Des problèmes sociaux
Pour garantir des rentrées équivalentes à la TVA, les taxes sur les énergies non renouvelables devront être élevées. Les estimations faites par le Conseil fédéral montrent que le coût des huiles de chauffage pourrait à terme tripler. Or, contrairement à la TVA, la taxe sur l’énergie est régressive, dans la mesure où l’énergie absorbe une part plus importante du budget pour les ménages à revenu modeste (le double, si l’on compare les salaires inférieurs à 4800 francs et les ménages disposant de plus de 13 000 francs).
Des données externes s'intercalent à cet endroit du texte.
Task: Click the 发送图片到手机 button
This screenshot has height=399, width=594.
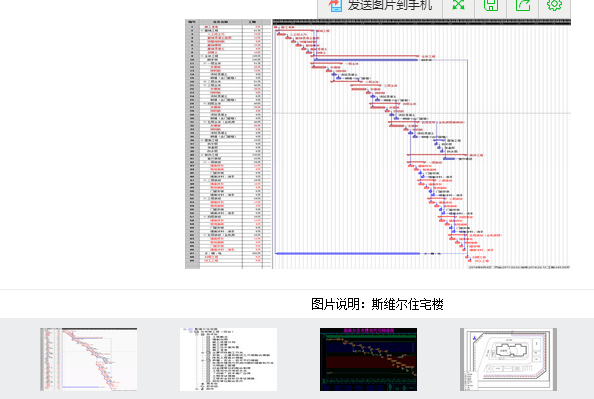Action: pos(380,5)
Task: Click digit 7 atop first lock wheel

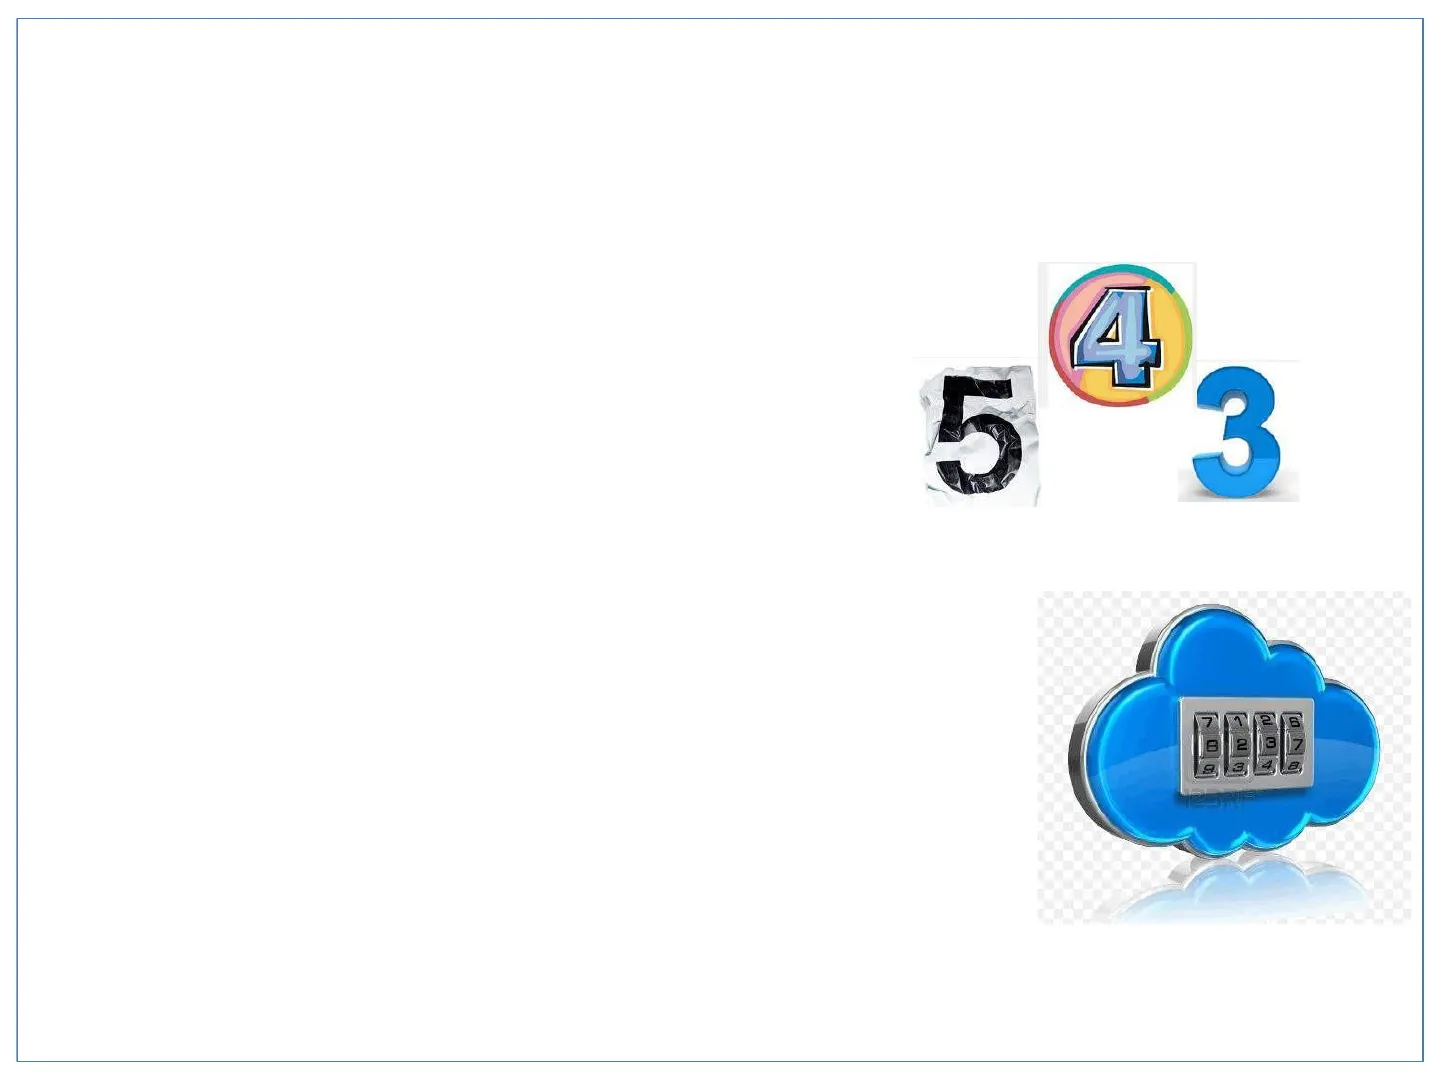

Assèchement des finances publiques
Aujourd’hui, la TVA rapporte plus de 23 milliards par an ; c’est la principale source de revenu de la Confédération. Son produit contribue notamment à financer l’AVS et l’AI. L’initiative rendrait les finances publiques dépendantes de la consommation d’énergie, tout en voulant réduire cette consommation. La baisse de la consommation entraînerait à terme immanquablement une diminution des recettes. De plus, comme le système prévu par l’initiative ne supprime pas par ailleurs les taxes et redevances existantes – sur les huiles minérales ou les kilomètres parcourus (RPLP) –, il induirait aussi une diminution de ces revenus-là. Le montant perçu pour la RPLP diminuerait, aux dépens des cantons ; le financement des grands projets ferroviaires également.
Des incohérences écologiques
D’un point de vue écologique, l’initiative pourrait avoir des effets non souhaités, comme l’importation massive d’énergies issues de cultures produites dans des conditions inacceptables, telles que certains biocarburants (déforestations, crise alimentaire). De plus, comme la taxe serait calculée de manière à ce qu’elle compense les revenus de la TVA et non en fonction d’objectifs énergétiques ou climatiques, on pourrait se retrouver dans une situation où la taxe serait fixée en fonction non plus d’un but écologique à atteindre mais d’un montant fiscal à garantir.
Pour une fiscalité écologique incitative
Refuser l’initiative ne signifie pas s’opposer à toute fiscalité écologique. Le Conseil fédéral a d’ores et déjà annoncé qu’il mettrait prochainement en consultation des propositions visant à remplacer le subventionnement des énergies renouvelables et le soutien aux assainissements énergétiques par un système de taxes incitatives à deux volets : prélèvement de taxes sur l’énergie et redistribution aux consommateurs.